SECTION DE TEXTE:
La Banque centrale européenne (BCE) a laissé entendre jeudi qu'elle opérerait une hausse de son taux directeur en juillet, mais c'est surtout sa prise de position sur la crise de la dette grecque qui a retenu l'attention.
Son président Jean-Claude Trichet a signifié qu'elle restait catégoriquement opposée à toute forme de restructuration, se montrant ouvertement "critique" envers les gouvernements qui l'envisagent, note Marco Valli, chef économiste chez UniCredit.
"Notre position est claire et nous l'avons signifié aux gouvernements européens: pas +d'événement de crédit+, pas de défaut de paiement", a-t-il déclaré lors de la conférence de presse suivant son annonce sur les taux à Francfort (ouest), excluant "toute participation des créanciers privés qui ne serait pas volontaire".
Un "événement de crédit" désigne toute action sur les titres de dette grecque qui conduirait les agences de notation à dégrader leur avis sur la solvabilité du pays.
Aux yeux de la plupart des observateurs, un allongement de la maturité des obligations grecques en circulation, comme le propose l'Allemagne, en constituerait un.
Au grand maximum, l'institution serait favorable à un "rollover", qui verrait les créanciers de la Grèce renouveler de leur plein gré leur engagement quand leurs titres arrivent à maturité.
Mais la BCE elle-même n'y participerait pas, a dit M. Trichet.

QUESTIONS À TRAITER:
1. Dans l'article sur la BCE et la dette grecque, quel poste occupe Marco Valli ?
2. Reproduisez l'article sur la BCE et la dette grecque, de « Aux yeux de » jusqu'à « arrivent à maturité. » inclus.
3. Prolongez l'article sur la BCE et la dette grecque à partir de sa dernière phrase.
Les lignes qui suivent n'ont aucun lien avec l'article sur la BCE et la dette grecque.

LIGNES FOURNIES:
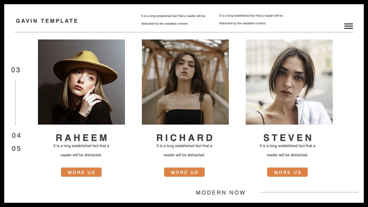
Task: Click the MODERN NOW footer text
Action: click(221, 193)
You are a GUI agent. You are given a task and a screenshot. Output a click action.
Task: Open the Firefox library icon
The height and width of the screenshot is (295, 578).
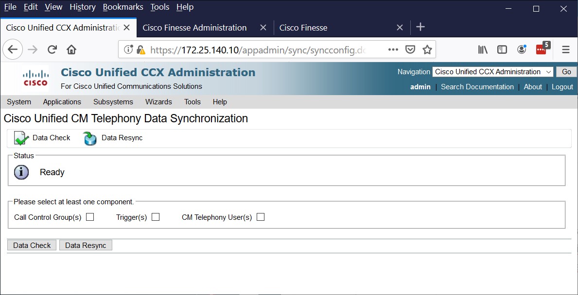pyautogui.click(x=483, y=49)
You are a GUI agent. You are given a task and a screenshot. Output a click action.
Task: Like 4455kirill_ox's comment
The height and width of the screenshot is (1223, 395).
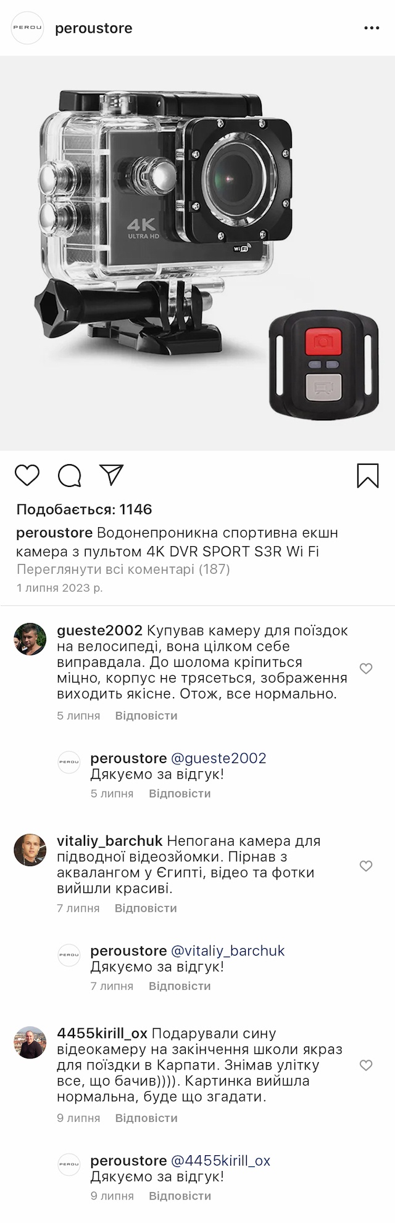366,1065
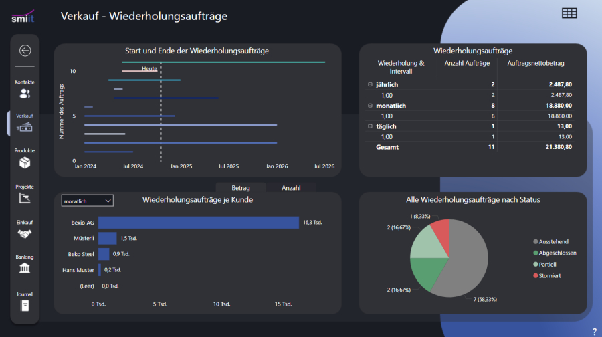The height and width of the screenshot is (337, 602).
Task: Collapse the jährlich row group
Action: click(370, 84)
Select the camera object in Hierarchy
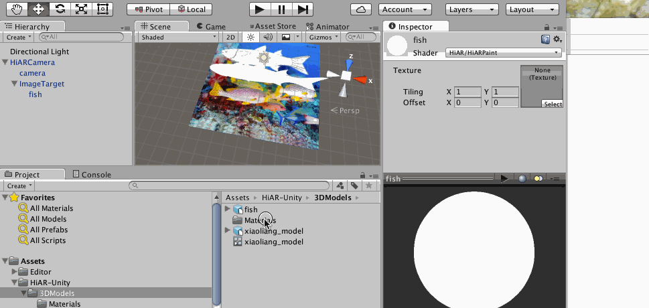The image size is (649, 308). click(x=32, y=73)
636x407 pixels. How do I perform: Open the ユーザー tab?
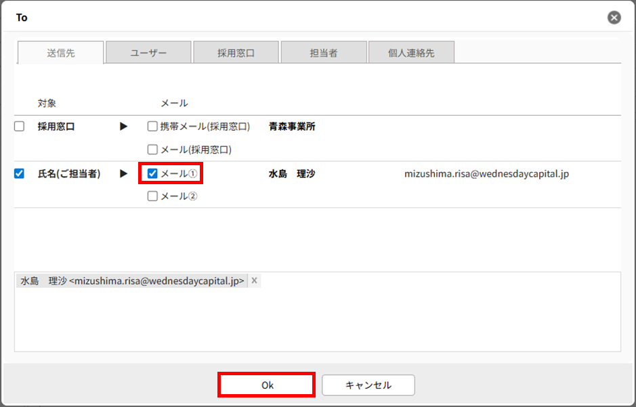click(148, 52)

RÉSULTATS OBTENUS:
1. Il est chef économiste chez UniCredit.

2.
Aux yeux de la plupart des observateurs, un allongement de la maturité des obligations grecques en circulation, comme le propose l'Allemagne, en constituerait un.
Au grand maximum, l'institution serait favorable à un "rollover", qui verrait les créanciers de la Grèce renouveler de leur plein gré leur engagement quand leurs titres arrivent à maturité.

3.
"La BCE ne défend pas ses propres intérêts" en s'opposant à une restructuration mais ceux de la zone euro, a-t-il encore asséné.
Certains observateurs notent pourtant qu'une restructuration grecque lui causerait des pertes importantes. Elle détient des milliards d'euros d'obligations publiques grecques, soit directement soit au travers de garanties fournies par les banques. Mais les pertes éventuelles de la BCE seraient au final comblées par ses "actionnaires", les Etats européens, et en premier lieu l'Allemagne.
Malgré ce tir de barrage, la BCE est bien démunie car "au final, ce sont les gouvernements de la zone euro qui décideront et pas la BCE", rappelle Carsten Brzeski, d'ING.
Conscient de ce fait, M. Trichet a dégainé une menace que la BCE a déjà laissé planer: elle n'accepterait plus les obligations grecques comme garanties de prêts. Cela serait un coup dur pour les banques grecques très dépendantes des liquidités fournies par l'institution, et qui utilisent des titres de dette comme garanties.
Les gouverneurs de la BCE avaient précédemment décidé de maintenir son taux directeur à 1,25%. M. Trichet a signalé une hausse des taux d'intérêt le mois prochain, sans se prononcer sur la suite.
"Nous sommes dans un mode où il peut y avoir une hausse des taux à la prochaine réunion" du conseil des gouverneurs, a-t-il dit.
La BCE, dont le mandat est de maintenir la hausse des prix sous le seuil de 2%, a mis en avant des pressions inflationnistes accrues, qui se traduisent par des prévisions relevées de hausse des prix pour cette année.
Elle table à présent sur une hausse des prix de 2,6% en 2011. En mars elle voyait l'inflation pour cette année à 2,3%.
"Il est très important que la hausse des prix ne se traduise pas par des effets de second tour sur les salaires, ce qui conduirait à des pressions inflationnistes encore plus larges", a-t-il insisté.
Elle a également relevé sa prévisions de croissance en zone euro en 2011, à +1,9% (contre 1,7% précédemment), malgré la situation contrastée des pays de la zone euro.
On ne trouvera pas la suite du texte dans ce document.